DIRECTION 1:
In the HA pair update procedure, write out exactly the part that opens with the words containing "Customer Managed Applies" and closes with "run the update.".
DIRECTION 2:
According to the HA pair update procedure, which instance should be updated first?

PASSAGE SHOWN:
Update HA Pair with Cluster Splitting

Customer Managed Applies to customer-managed instances of Alation

Follow these steps to update your High Availability (HA) pair by first splitting the cluster and rebuilding it after the update.

Split and Update

To update:

  1. Make sure you have a valid backup or a full system image before you run the update.

  2. Separate both the servers into standalone instances by running the following command from the Alation shell on each of them:

    sudo /etc/init.d/alation shell
    
    alation_action cluster_enter_standalone_mode
    
  3. Start with updating the Secondary instance. It is not required to stop the Alation services for the time of the update.

  4. On Secondary, outside the Alation shell: unpackage the update binary:

    sudo rpm -Uvh <path_to_the_update_package>/<alation-####>.rpm
    

    Note

    If you receive an error headerRead failed: hdr data: BAD, no. of bytes(...) out of range at this step, troubleshoot using recommendations in RPM Installation Error During Update

  5. On Secondary, outside the Alation shell: initialize the update:

    sudo /etc/init.d/alation update
    
  6. You can monitor the progress by tailing /opt/alation/<alation-####>/var/log/installer.log (path outside of the Alation shell):

    tail -f /opt/alation/<alation-####>/var/log/installer.log
    
  7. After the update of the Secondary server is completed, log in to Alation using the IP address and validate the system.

RECORDED DATA:
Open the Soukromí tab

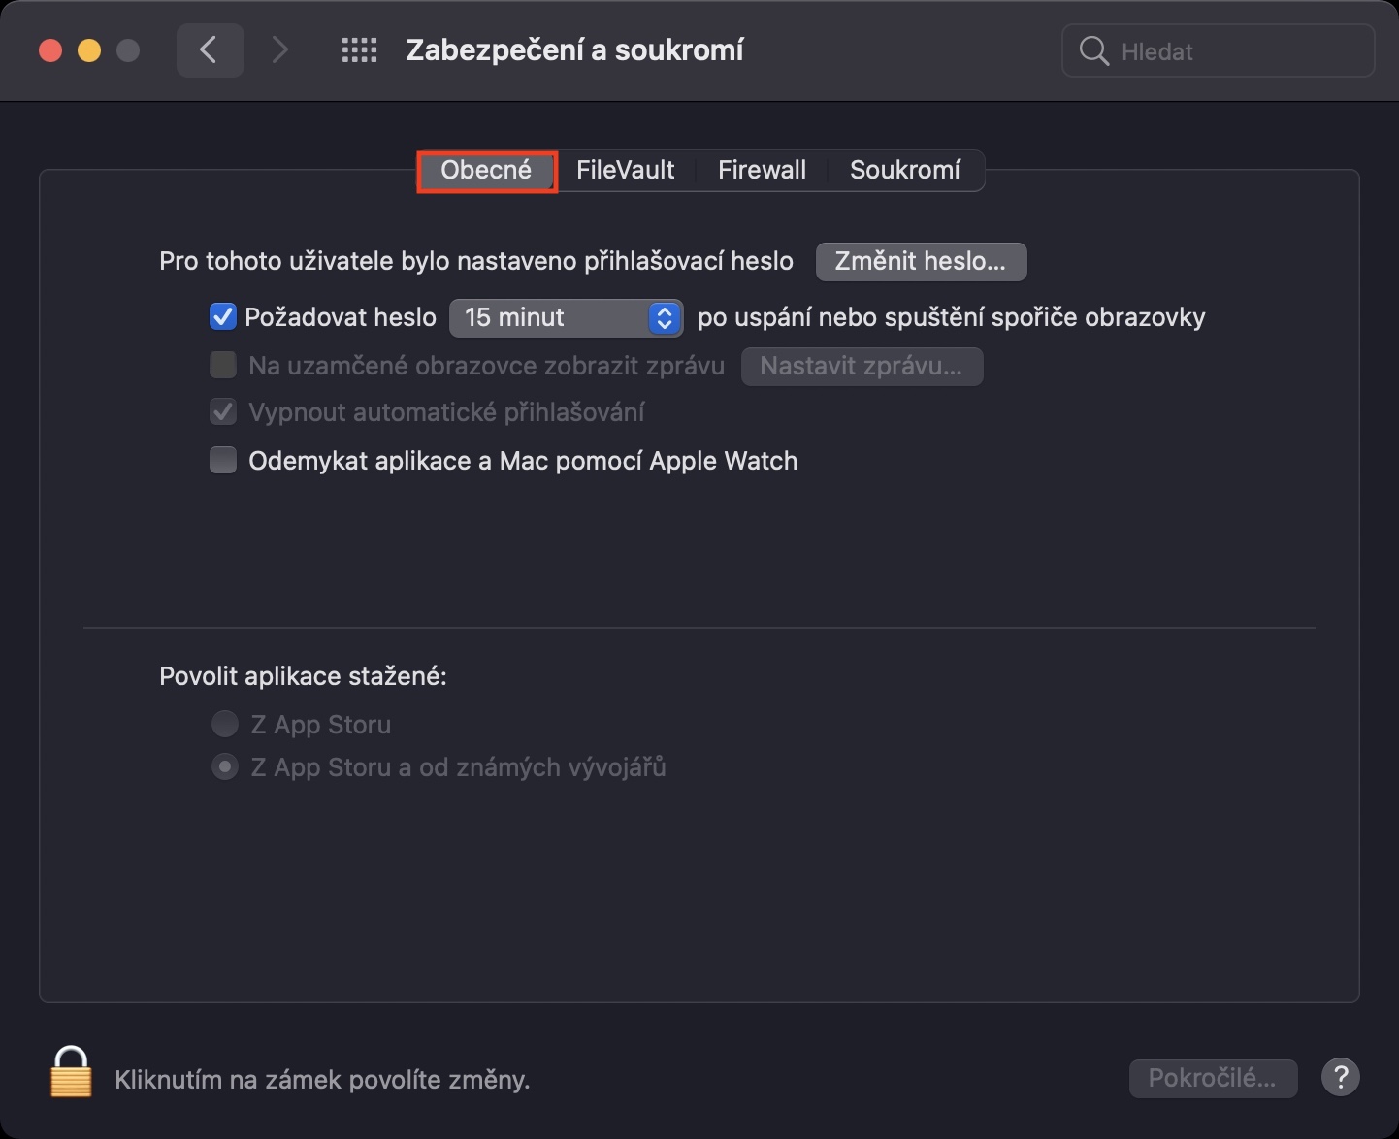904,171
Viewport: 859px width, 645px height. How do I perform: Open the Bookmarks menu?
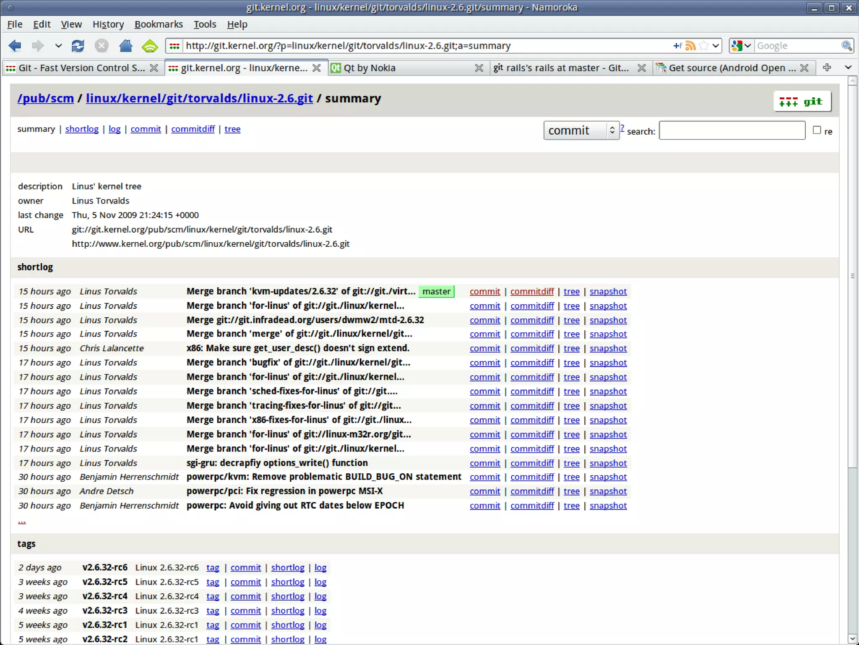158,24
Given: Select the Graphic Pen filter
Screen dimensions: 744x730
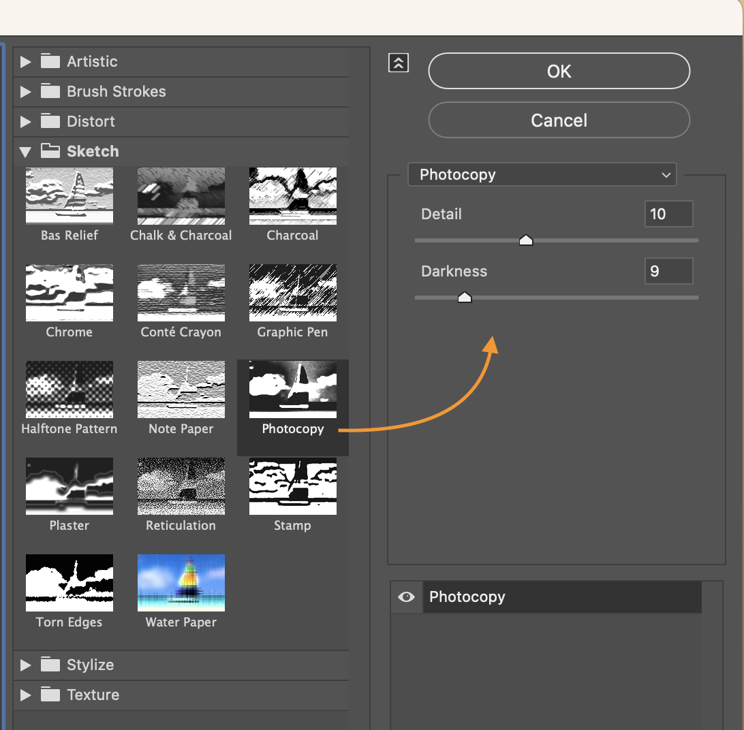Looking at the screenshot, I should pos(292,292).
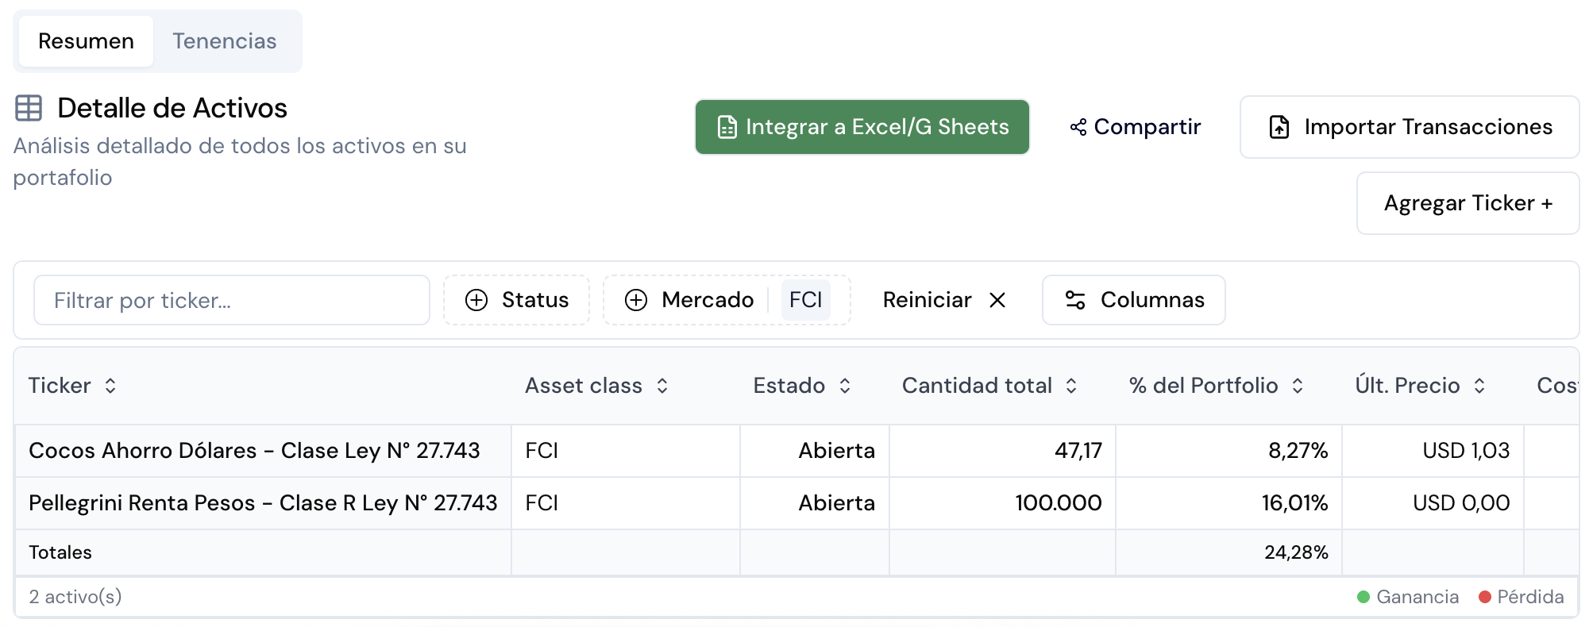
Task: Open the % del Portfolio sort control
Action: [1298, 386]
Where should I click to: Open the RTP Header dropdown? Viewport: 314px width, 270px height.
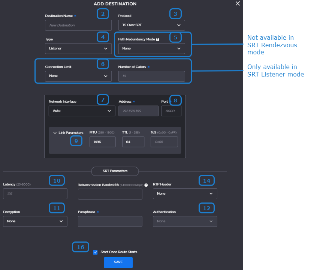[185, 194]
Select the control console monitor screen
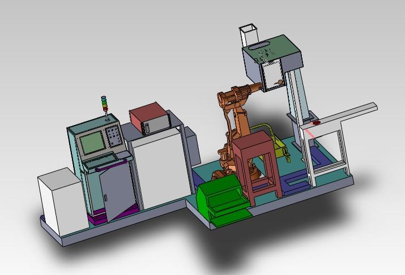405x275 pixels. pyautogui.click(x=91, y=143)
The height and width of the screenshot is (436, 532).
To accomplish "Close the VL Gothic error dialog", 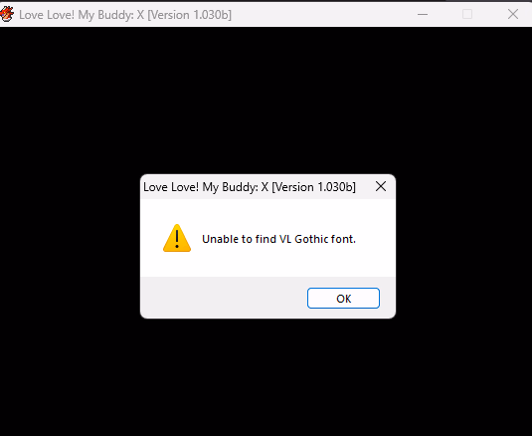I will 381,186.
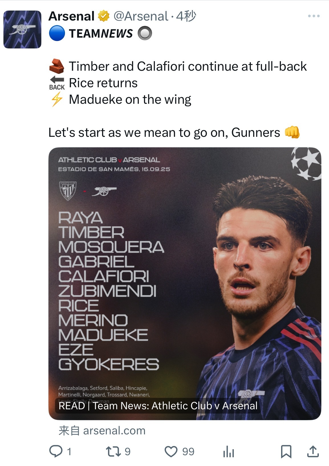The height and width of the screenshot is (466, 329).
Task: Open the @Arsenal handle
Action: 141,17
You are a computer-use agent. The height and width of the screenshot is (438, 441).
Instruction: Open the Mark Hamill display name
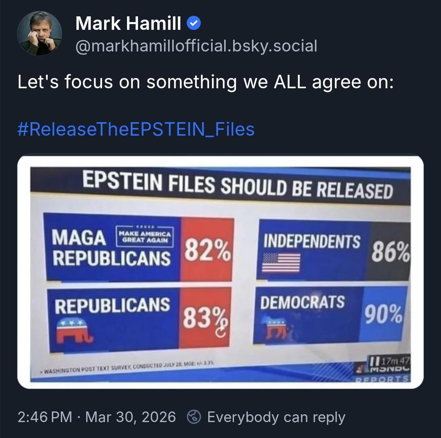click(128, 24)
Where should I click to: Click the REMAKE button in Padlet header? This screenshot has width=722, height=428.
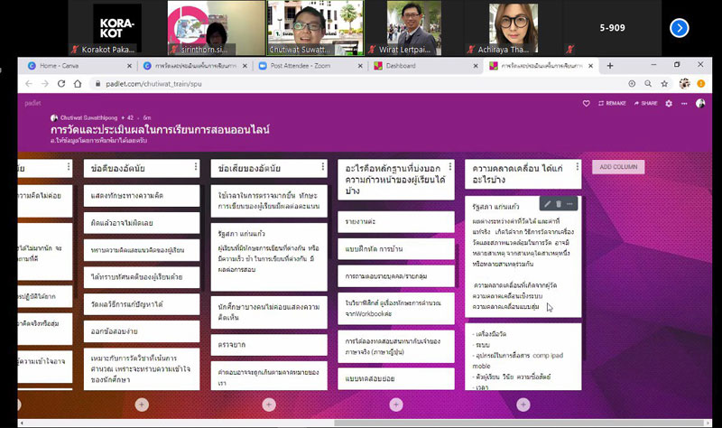[x=611, y=103]
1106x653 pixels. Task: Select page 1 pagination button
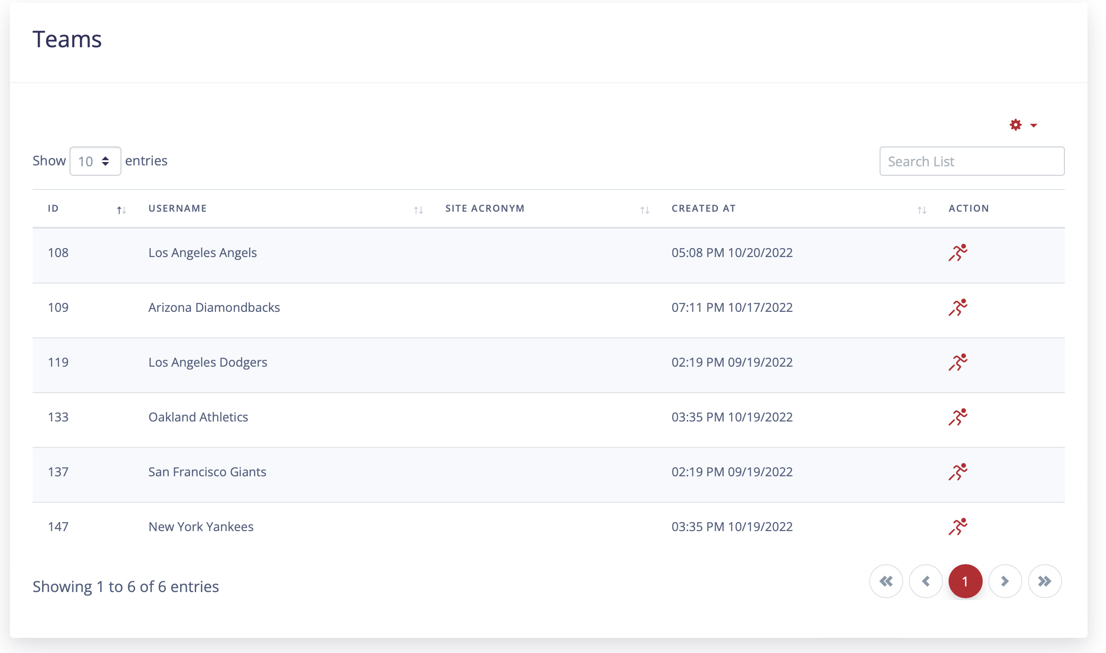965,581
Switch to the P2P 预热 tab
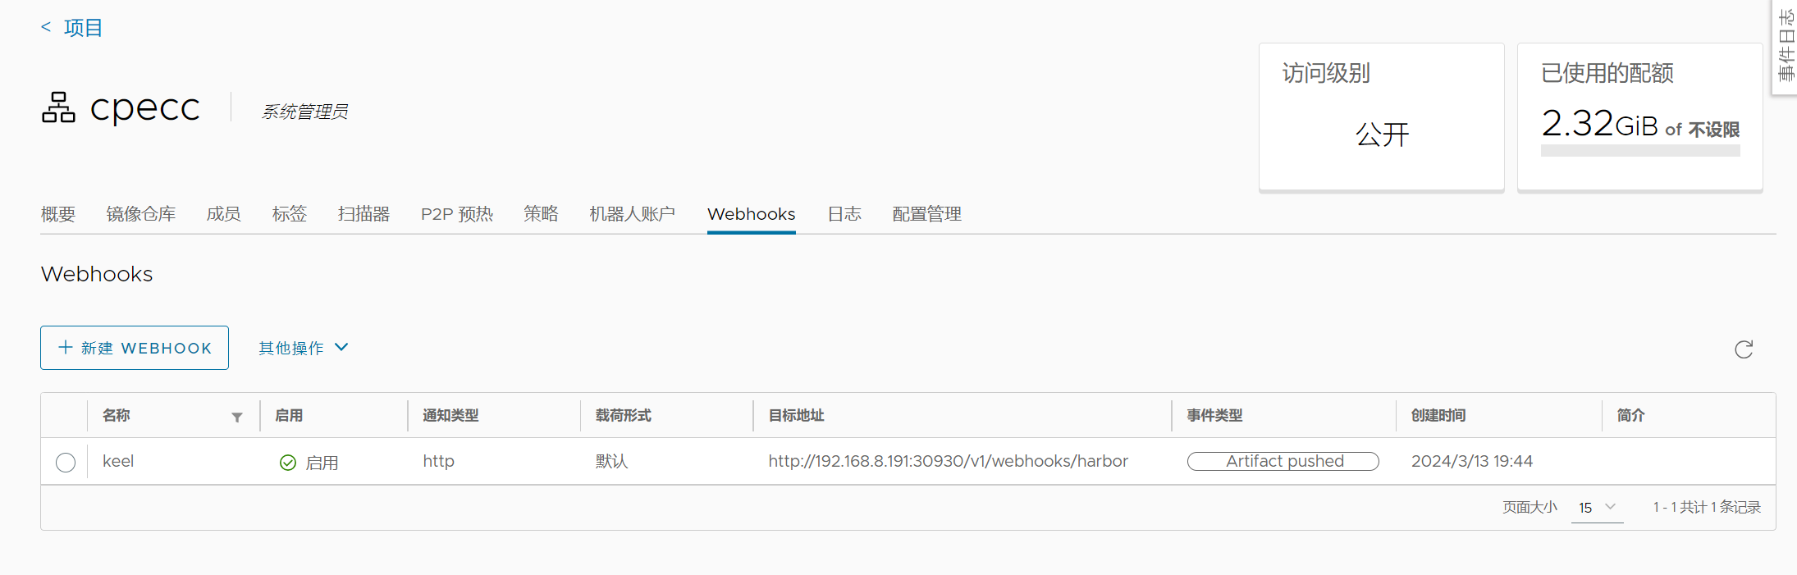Image resolution: width=1797 pixels, height=575 pixels. point(456,214)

FULL ANSWER 1:
Customer Managed Applies to customer-managed instances of Alation

Follow these steps to update your High Availability (HA) pair by first splitting the cluster and rebuilding it after the update.

Split and Update

To update:

  1. Make sure you have a valid backup or a full system image before you run the update.

FULL ANSWER 2:
The Secondary instance.